— Task goal —
Leave out every picture, and return exactly the lines from the line containing "Open the zoom percentage dropdown" through the end of the records below, both inclusive.

* * * * * * * * *

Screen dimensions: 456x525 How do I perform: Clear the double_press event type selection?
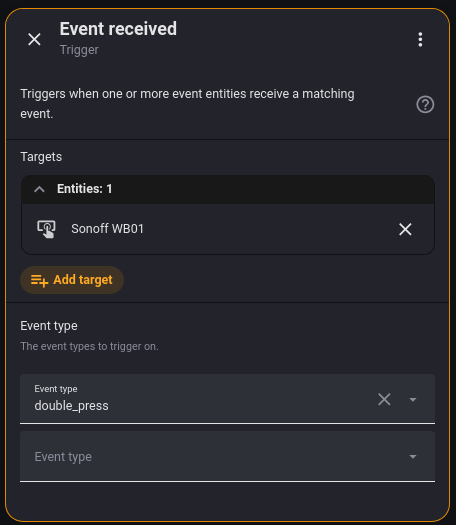tap(384, 399)
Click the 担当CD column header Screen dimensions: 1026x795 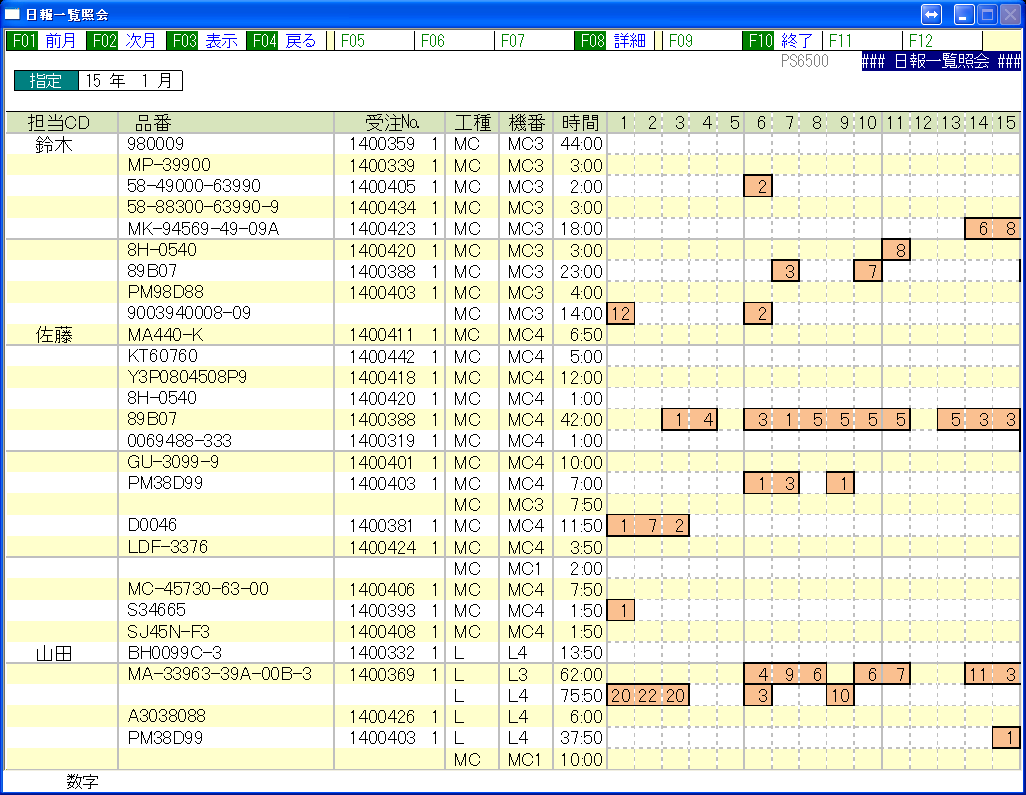(x=60, y=123)
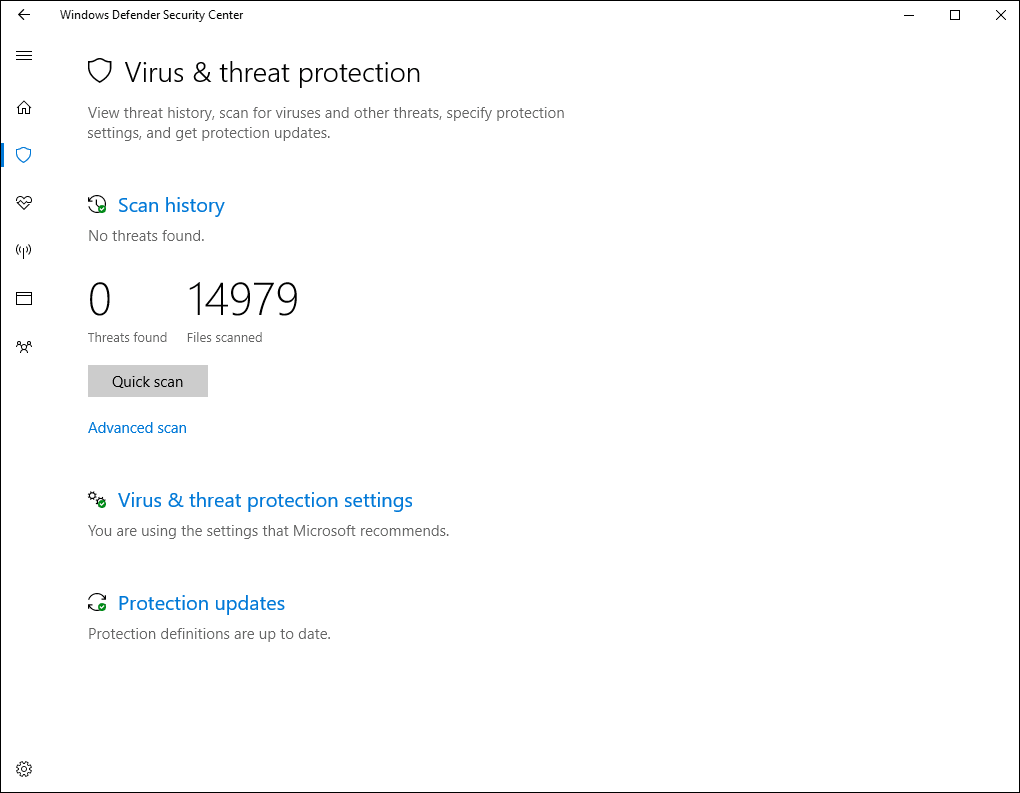
Task: Open App & browser control
Action: click(23, 298)
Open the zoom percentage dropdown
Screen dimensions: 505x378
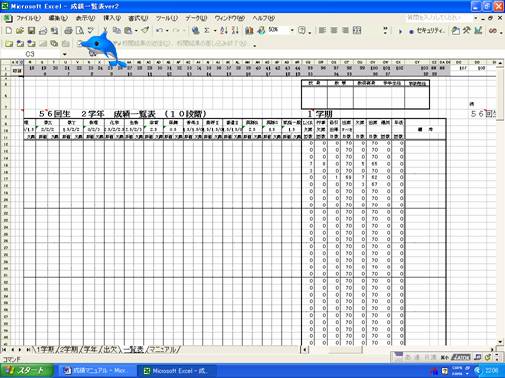tap(292, 30)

* * * * * * * * *

— Result for this task —
Open the zoom percentage dropdown
Screen dimensions: 505x378
tap(292, 30)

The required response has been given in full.